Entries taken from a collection
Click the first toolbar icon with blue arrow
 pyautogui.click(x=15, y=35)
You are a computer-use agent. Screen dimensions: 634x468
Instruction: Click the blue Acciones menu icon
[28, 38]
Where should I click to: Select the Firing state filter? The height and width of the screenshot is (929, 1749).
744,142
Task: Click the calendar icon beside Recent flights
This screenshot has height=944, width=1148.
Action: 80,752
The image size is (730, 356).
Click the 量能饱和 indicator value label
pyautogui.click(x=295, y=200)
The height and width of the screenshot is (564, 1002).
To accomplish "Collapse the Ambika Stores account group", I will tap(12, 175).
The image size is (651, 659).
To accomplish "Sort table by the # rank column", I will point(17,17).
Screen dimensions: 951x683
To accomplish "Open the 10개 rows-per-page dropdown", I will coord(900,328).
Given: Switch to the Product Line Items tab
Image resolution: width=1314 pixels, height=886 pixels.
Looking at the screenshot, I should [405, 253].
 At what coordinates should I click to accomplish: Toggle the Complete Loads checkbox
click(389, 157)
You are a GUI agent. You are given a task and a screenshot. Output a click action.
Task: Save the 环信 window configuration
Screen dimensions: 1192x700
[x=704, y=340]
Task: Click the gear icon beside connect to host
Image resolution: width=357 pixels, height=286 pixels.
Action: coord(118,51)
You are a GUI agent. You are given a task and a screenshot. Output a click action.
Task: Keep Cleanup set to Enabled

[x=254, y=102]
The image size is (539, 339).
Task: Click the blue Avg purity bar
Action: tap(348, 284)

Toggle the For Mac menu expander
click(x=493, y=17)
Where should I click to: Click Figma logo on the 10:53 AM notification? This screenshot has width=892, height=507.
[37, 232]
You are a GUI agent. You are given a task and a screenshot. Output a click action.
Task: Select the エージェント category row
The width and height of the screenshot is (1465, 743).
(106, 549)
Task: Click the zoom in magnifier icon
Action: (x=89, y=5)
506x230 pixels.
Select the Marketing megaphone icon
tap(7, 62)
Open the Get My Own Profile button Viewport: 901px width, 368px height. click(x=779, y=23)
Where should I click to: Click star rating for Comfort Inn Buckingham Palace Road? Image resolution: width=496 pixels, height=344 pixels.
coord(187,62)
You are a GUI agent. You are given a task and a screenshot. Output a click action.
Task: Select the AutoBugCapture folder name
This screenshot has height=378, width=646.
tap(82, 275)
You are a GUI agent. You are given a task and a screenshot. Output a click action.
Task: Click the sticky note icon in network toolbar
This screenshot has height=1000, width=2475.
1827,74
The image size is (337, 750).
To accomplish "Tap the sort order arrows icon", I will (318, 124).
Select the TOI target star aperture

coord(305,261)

== Objective ==
Present every line of the records above as a Markdown table with the columns Row and Line, numbering the rows in order and omitting blank lines.

== Correct answer ==
| Row | Line |
|---|---|
| 1 | Click the first toolbar icon with blue arrow |
| 2 |  pyautogui.click(x=15, y=35) |
| 3 | You are a computer-use agent. Screen dimensions: 634x468 |
| 4 | Instruction: Click the blue Acciones menu icon |
| 5 | [28, 38] |
| 6 | Where should I click to: Select the Firing state filter? The height and width of the screenshot is (929, 1749). |
| 7 | 744,142 |
| 8 | Task: Click the calendar icon beside Recent flights |
| 9 | This screenshot has height=944, width=1148. |
| 10 | Action: 80,752 |
| 11 | The image size is (730, 356). |
| 12 | Click the 量能饱和 indicator value label |
| 13 | pyautogui.click(x=295, y=200) |
| 14 | The height and width of the screenshot is (564, 1002). |
| 15 | To accomplish "Collapse the Ambika Stores account group", I will tap(12, 175). |
| 16 | The image size is (651, 659). |
| 17 | To accomplish "Sort table by the # rank column", I will point(17,17). |
| 18 | Screen dimensions: 951x683 |
| 19 | To accomplish "Open the 10개 rows-per-page dropdown", I will coord(900,328). |
| 20 | Given: Switch to the Product Line Items tab |
| 21 | Image resolution: width=1314 pixels, height=886 pixels. |
| 22 | Looking at the screenshot, I should [405, 253]. |
| 23 |  At what coordinates should I click to accomplish: Toggle the Complete Loads checkbox |
| 24 | click(389, 157) |
| 25 | You are a GUI agent. You are given a task and a screenshot. Output a click action. |
| 26 | Task: Save the 环信 window configuration |
| 27 | Screen dimensions: 1192x700 |
| 28 | [x=704, y=340] |
| 29 | Task: Click the gear icon beside connect to host |
| 30 | Image resolution: width=357 pixels, height=286 pixels. |
| 31 | Action: coord(118,51) |
| 32 | You are a GUI agent. You are given a task and a screenshot. Output a click action. |
| 33 | Task: Keep Cleanup set to Enabled |
| 34 | [x=254, y=102] |
| 35 | The image size is (539, 339). |
| 36 | Task: Click the blue Avg purity bar |
| 37 | Action: tap(348, 284) |
| 38 | Toggle the For Mac menu expander |
| 39 | click(x=493, y=17) |
| 40 | Where should I click to: Click Figma logo on the 10:53 AM notification? This screenshot has width=892, height=507. |
| 41 | [37, 232] |
| 42 | You are a GUI agent. You are given a task and a screenshot. Output a click action. |
| 43 | Task: Select the エージェント category row |
| 44 | The width and height of the screenshot is (1465, 743). |
| 45 | (106, 549) |
| 46 | Task: Click the zoom in magnifier icon |
| 47 | Action: (x=89, y=5) |
| 48 | 506x230 pixels. |
| 49 | Select the Marketing megaphone icon |
| 50 | tap(7, 62) |
| 51 | Open the Get My Own Profile button Viewport: 901px width, 368px height. click(x=779, y=23) |
| 52 | Where should I click to: Click star rating for Comfort Inn Buckingham Palace Road? Image resolution: width=496 pixels, height=344 pixels. |
| 53 | coord(187,62) |
| 54 | You are a GUI agent. You are given a task and a screenshot. Output a click action. |
| 55 | Task: Select the AutoBugCapture folder name |
| 56 | This screenshot has height=378, width=646. |
| 57 | tap(82, 275) |
| 58 | You are a GUI agent. You are given a task and a screenshot. Output a click action. |
| 59 | Task: Click the sticky note icon in network toolbar |
| 60 | This screenshot has height=1000, width=2475. |
| 61 | 1827,74 |
| 62 | The image size is (337, 750). |
| 63 | To accomplish "Tap the sort order arrows icon", I will (318, 124). |
| 64 | Select the TOI target star aperture |
| 65 | coord(305,261) |